--- Text for analysis ---

As part of a recent Radiant.Earth workshop, 30 leading international experts participated in the launch of a new Technical Working Group on Machine Learning for Global Development.
The group includes Earth observations (EO), machine learning (ML), and land cover (LC) classification experts, all working collaboratively towards the goal of developing a community standard on best practices for use of ML with EO, a commons for labeled training data catalogues, and a hierarchical schema for global LC classification.
“Radiant.Earth is developing open source datasets of labeled satellite images, which will be hosted on the MLHub.Earth with a Creative Commons license.”
Radiant.Earth is developing open source datasets of labeled satellite images, which will be hosted on the MLHub.Earth with a Creative Commons license. These datasets will lead to a living open image library for ML and EO. Our goal is to create a sustained, community-wide effort to capture image labels that would enable major innovations and will drive new, more targeted and timely insights supporting progress in areas such as agriculture, food security, conservation, health, land rights, urban planning, water resources, and other areas relevant to global development and humanitarian response.

---

Extend the article about Radiant.Earth's new working group on machine learning for global development, picking up right after its last sentence.

--- Information supplied ---

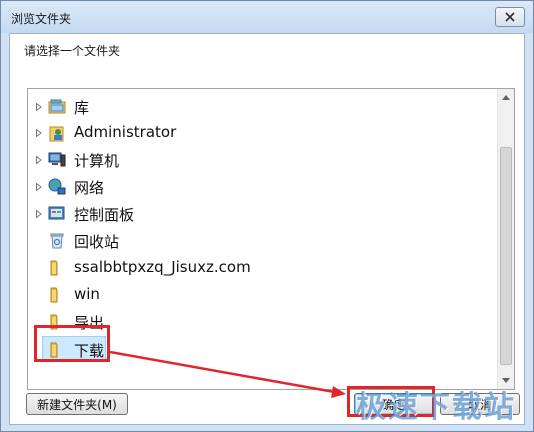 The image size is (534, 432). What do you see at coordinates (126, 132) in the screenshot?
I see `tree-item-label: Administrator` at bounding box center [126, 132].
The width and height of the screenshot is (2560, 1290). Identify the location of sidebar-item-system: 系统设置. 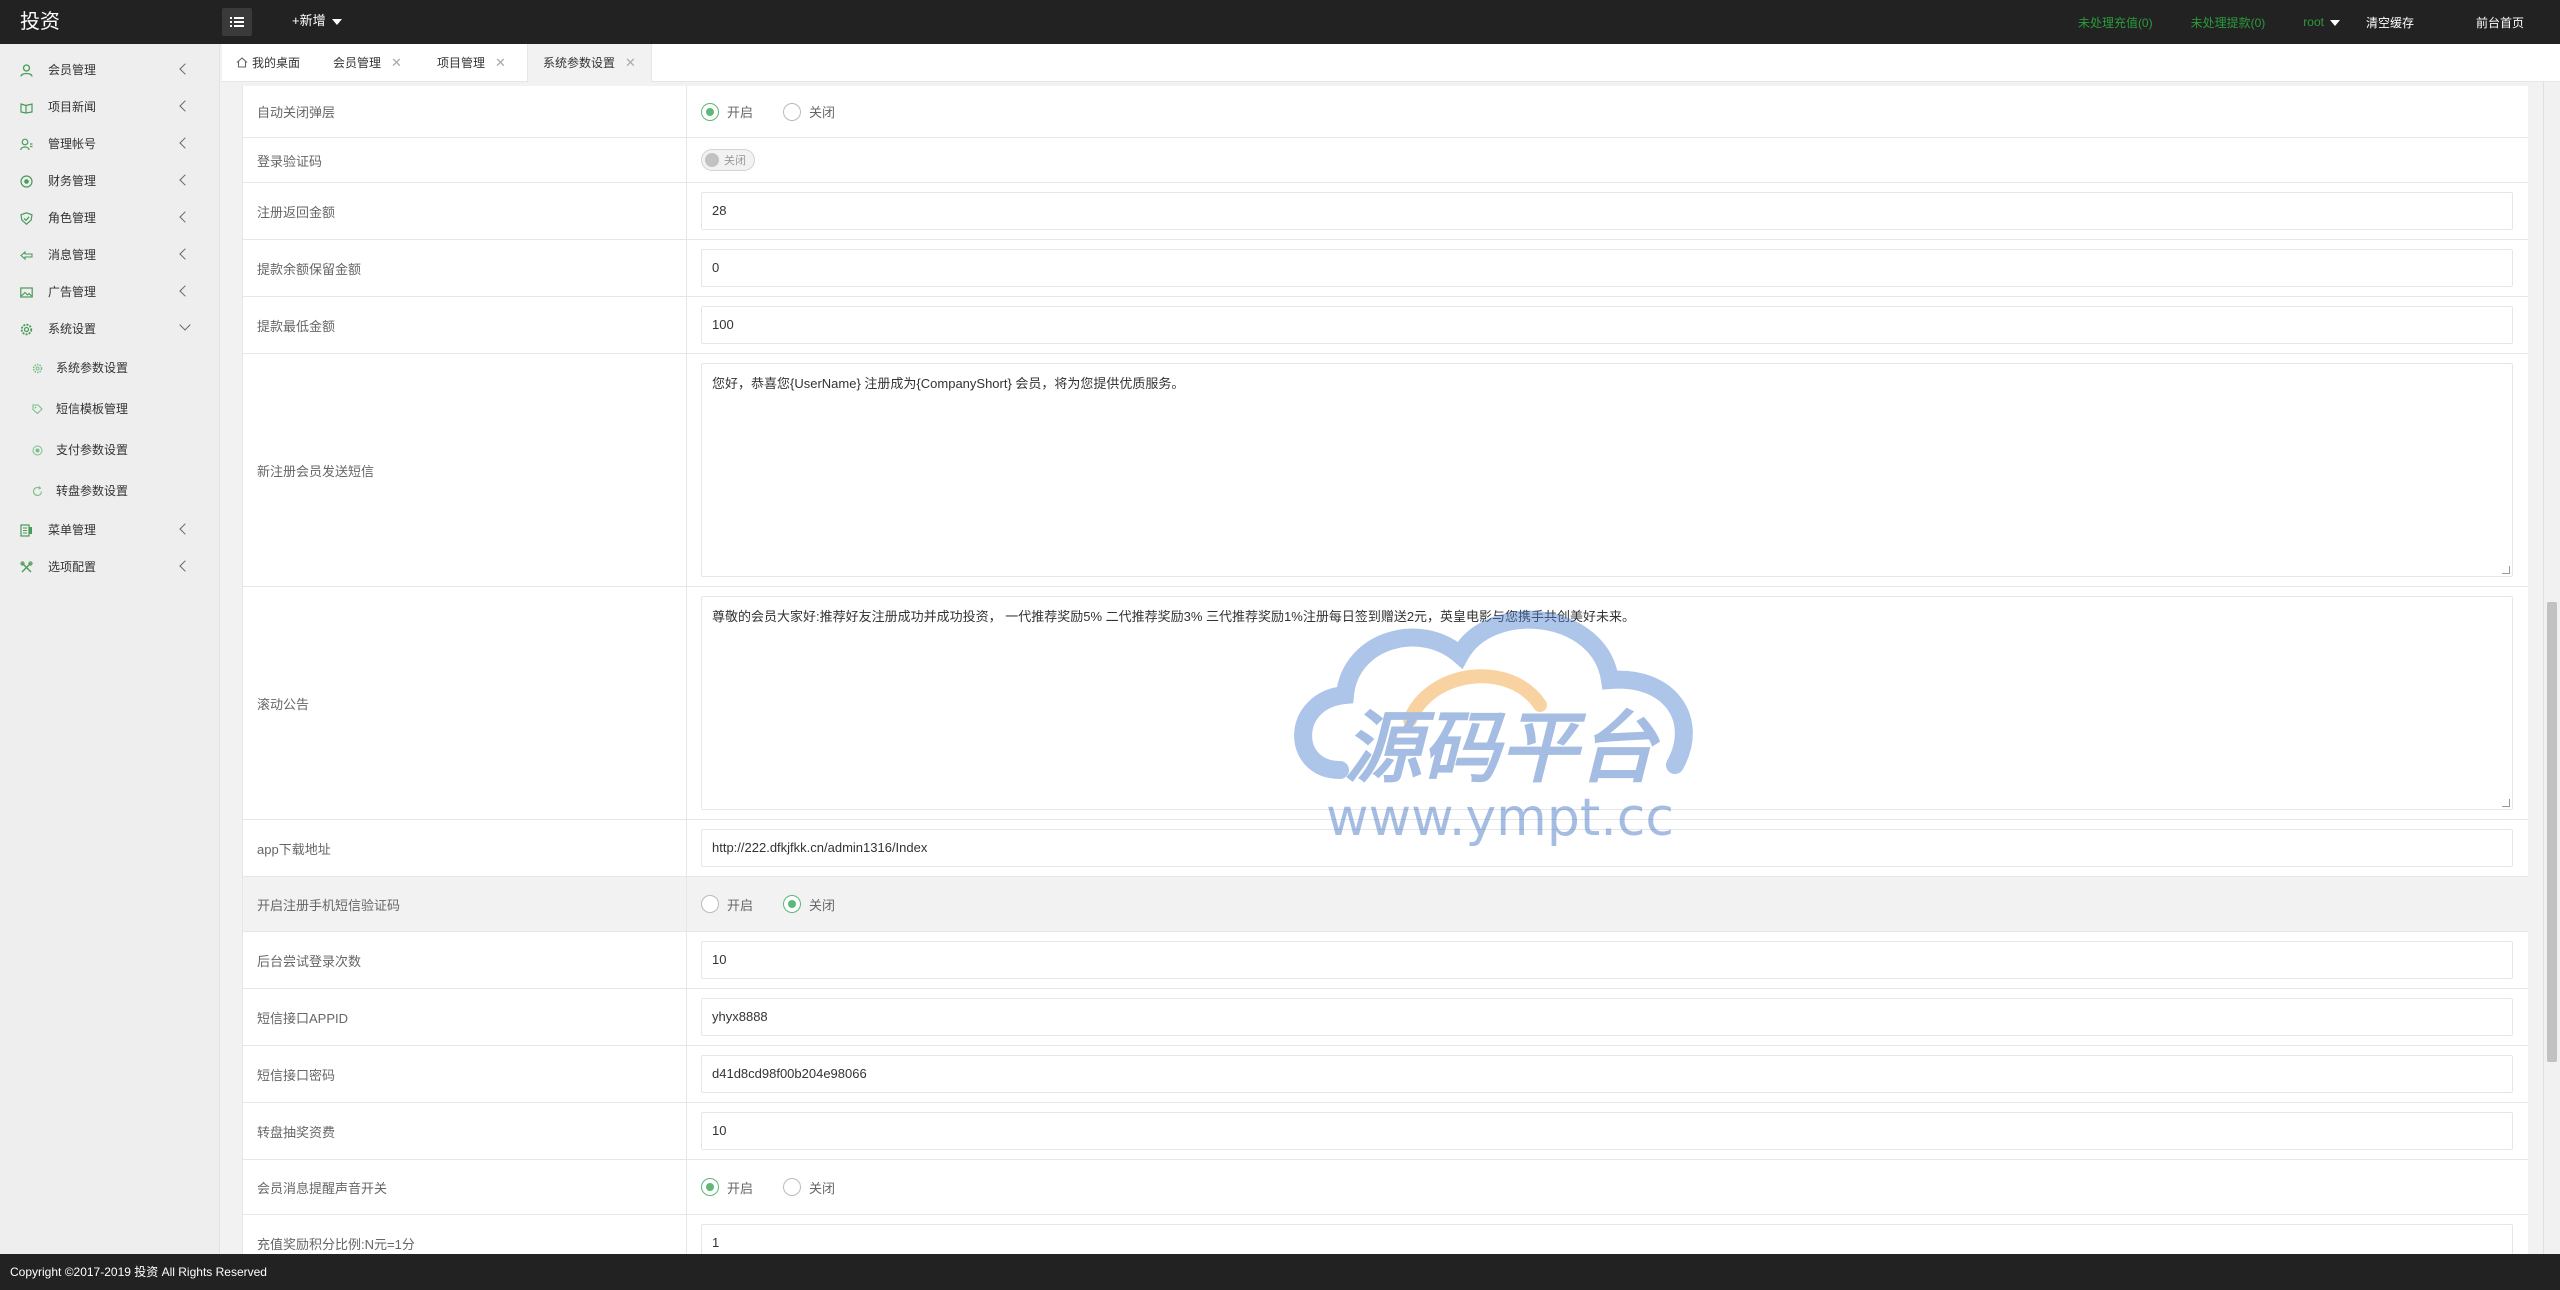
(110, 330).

---

# Reply:
The first of such datasets that Radiant.Earth will generate consist of global LC labeled imagery from Sentinel-2 satellites at 10 m spatial resolution. This will enable fully-automated and dynamic LC classification algorithms, using open source satellite imagery. Radiant.Earth will label these images using a combination of ML and crowdsourcing to generate a human-verified training dataset.
“Existing training datasets for LC classification have limitations that do not support the development of a global EO-based LC classification algorithm at fine spatial resolutions with high accuracy.”
Existing training datasets for LC classification have limitations that do not support the development of a global EO-based LC classification algorithm at fine spatial resolutions with high accuracy. These datasets are either generated for specific regions of the world (therefore, they lack geo-diversity) or are based on imagery that are not freely available at the global scale (therefore, they are not open source). Moreover, in many cases, very few labeled images are available for a specific class within the dataset, which limits the performance of a ML algorithm to learn the particular features of that class.
Key topics of the Technical Working Group
Radiant.Earth formed the technical working group on Machine Learning for Global Development to best define the specification of such a global dataset to meet the requirements for end-user applications and to standardize best practices to increase the interoperability of different datasets and algorithms. The group members are experts from commercial, government, non-profit and academic organizations with subject matter knowledge related to this topic. Existing and future activities of the group are documented on this GitHub repository.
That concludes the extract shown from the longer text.